Going down the listing below, print exactly each line from the one with "Expand the 首单礼金 row chevron" up to and including the one with "Given: Click the POST /auth.php request line", and skip the rest.

-------

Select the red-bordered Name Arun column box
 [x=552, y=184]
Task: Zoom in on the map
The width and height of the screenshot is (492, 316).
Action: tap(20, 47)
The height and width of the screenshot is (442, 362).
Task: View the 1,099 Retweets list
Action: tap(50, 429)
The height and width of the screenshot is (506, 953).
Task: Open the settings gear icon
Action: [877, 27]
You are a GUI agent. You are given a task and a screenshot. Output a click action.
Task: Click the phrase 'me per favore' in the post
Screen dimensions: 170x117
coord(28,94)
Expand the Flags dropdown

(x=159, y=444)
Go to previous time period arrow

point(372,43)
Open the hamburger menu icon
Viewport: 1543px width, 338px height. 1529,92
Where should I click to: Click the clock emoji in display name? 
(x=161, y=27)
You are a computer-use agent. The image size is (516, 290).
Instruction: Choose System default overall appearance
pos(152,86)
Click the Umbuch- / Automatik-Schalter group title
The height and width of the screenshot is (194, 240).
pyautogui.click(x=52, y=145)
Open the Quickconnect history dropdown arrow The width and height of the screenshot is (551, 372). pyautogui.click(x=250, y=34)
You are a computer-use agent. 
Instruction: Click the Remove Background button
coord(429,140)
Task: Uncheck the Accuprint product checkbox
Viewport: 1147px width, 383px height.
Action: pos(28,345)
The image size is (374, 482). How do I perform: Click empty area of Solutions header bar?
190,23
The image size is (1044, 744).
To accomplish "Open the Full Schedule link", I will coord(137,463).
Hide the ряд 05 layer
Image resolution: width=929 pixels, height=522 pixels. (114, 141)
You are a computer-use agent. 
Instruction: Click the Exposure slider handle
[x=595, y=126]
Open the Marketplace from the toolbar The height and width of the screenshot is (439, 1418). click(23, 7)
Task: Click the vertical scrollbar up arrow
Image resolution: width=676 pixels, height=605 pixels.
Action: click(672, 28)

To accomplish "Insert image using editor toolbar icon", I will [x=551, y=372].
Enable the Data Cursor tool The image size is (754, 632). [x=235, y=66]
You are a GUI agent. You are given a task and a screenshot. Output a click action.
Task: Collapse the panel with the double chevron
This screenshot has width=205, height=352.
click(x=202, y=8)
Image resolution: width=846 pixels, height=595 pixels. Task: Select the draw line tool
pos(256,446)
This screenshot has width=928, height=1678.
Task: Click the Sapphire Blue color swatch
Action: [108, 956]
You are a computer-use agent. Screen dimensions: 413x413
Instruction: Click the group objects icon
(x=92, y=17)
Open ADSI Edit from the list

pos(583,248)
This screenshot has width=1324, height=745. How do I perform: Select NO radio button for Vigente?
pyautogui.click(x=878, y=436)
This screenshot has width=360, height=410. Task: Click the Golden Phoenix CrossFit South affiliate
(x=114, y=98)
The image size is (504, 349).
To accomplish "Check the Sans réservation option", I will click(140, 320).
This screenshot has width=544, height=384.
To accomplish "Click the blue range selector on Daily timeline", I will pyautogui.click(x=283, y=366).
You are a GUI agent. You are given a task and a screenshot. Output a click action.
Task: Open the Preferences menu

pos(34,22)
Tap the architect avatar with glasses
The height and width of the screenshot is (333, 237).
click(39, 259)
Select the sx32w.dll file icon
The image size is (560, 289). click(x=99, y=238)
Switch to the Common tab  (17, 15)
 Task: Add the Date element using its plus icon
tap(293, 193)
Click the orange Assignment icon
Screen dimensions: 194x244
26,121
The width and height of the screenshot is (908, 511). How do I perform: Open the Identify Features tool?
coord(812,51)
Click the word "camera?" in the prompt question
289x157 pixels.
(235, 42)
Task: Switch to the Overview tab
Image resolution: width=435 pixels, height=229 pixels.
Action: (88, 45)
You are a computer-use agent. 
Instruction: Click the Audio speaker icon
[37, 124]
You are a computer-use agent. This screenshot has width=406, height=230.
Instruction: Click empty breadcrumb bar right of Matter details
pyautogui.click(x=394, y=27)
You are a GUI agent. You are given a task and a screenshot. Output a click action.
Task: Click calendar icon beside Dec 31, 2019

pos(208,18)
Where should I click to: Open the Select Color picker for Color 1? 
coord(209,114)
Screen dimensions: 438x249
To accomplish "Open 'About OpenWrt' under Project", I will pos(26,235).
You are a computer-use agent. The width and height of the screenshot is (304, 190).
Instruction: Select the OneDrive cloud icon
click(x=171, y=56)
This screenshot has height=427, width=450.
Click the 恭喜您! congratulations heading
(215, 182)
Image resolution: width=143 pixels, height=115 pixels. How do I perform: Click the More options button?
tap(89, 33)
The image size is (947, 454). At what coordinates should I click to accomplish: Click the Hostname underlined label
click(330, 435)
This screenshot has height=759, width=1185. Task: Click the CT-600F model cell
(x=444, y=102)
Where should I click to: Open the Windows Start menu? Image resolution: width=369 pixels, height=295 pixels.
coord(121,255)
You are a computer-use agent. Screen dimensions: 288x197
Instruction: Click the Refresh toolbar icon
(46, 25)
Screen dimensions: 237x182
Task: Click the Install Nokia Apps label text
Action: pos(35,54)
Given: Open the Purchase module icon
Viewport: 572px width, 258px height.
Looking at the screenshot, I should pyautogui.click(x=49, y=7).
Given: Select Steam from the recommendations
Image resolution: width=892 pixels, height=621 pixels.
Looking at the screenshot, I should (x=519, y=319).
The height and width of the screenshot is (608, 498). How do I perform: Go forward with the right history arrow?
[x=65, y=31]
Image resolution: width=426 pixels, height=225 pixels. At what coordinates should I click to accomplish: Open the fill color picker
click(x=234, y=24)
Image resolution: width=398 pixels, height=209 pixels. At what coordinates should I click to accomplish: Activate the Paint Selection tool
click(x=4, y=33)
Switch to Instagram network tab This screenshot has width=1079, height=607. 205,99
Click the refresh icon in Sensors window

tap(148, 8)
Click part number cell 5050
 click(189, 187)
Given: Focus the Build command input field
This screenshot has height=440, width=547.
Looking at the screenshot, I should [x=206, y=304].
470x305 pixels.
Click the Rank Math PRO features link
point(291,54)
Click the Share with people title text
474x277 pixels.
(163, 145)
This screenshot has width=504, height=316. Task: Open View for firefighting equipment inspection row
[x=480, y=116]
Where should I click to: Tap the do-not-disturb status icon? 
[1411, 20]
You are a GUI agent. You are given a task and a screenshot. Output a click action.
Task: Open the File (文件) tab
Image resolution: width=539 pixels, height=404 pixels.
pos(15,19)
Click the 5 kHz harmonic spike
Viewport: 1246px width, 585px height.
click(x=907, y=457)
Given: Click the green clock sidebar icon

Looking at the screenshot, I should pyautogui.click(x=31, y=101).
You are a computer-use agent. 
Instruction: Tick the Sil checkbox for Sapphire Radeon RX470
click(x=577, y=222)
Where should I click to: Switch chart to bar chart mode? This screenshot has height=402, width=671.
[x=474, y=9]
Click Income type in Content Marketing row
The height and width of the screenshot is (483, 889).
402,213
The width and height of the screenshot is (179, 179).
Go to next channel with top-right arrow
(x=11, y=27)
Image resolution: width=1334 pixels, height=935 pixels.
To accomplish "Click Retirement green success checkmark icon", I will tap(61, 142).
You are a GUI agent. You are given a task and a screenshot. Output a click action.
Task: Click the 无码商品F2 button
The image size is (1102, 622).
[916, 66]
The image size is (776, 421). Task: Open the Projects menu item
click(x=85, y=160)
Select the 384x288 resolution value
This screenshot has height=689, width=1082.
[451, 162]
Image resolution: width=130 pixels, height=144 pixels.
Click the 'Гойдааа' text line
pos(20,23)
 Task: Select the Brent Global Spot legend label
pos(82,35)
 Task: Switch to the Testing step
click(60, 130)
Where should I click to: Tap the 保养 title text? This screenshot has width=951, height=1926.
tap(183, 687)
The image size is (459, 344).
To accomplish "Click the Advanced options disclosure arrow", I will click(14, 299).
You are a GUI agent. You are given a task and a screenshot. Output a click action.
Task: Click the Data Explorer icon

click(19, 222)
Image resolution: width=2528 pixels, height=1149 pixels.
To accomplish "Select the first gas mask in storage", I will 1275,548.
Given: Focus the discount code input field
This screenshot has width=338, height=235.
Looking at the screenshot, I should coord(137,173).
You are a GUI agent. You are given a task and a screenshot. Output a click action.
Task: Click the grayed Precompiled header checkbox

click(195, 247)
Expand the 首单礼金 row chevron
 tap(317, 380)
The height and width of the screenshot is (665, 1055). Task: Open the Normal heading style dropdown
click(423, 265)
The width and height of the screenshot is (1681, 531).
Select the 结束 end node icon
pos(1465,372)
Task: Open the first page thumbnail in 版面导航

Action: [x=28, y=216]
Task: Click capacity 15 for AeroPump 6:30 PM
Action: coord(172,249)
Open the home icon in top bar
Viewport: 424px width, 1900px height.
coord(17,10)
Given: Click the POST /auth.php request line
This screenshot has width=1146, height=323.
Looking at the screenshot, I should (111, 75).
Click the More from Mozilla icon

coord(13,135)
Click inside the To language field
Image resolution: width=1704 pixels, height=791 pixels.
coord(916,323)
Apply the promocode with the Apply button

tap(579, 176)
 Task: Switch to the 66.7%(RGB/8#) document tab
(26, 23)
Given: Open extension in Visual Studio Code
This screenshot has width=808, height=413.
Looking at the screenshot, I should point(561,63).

-------

> [PROBLEM SOLUTION]:
Expand the 首单礼金 row chevron
 tap(317, 380)
The height and width of the screenshot is (665, 1055). Task: Open the Normal heading style dropdown
click(423, 265)
The width and height of the screenshot is (1681, 531).
Select the 结束 end node icon
pos(1465,372)
Task: Open the first page thumbnail in 版面导航

Action: [x=28, y=216]
Task: Click capacity 15 for AeroPump 6:30 PM
Action: coord(172,249)
Open the home icon in top bar
Viewport: 424px width, 1900px height.
coord(17,10)
Given: Click the POST /auth.php request line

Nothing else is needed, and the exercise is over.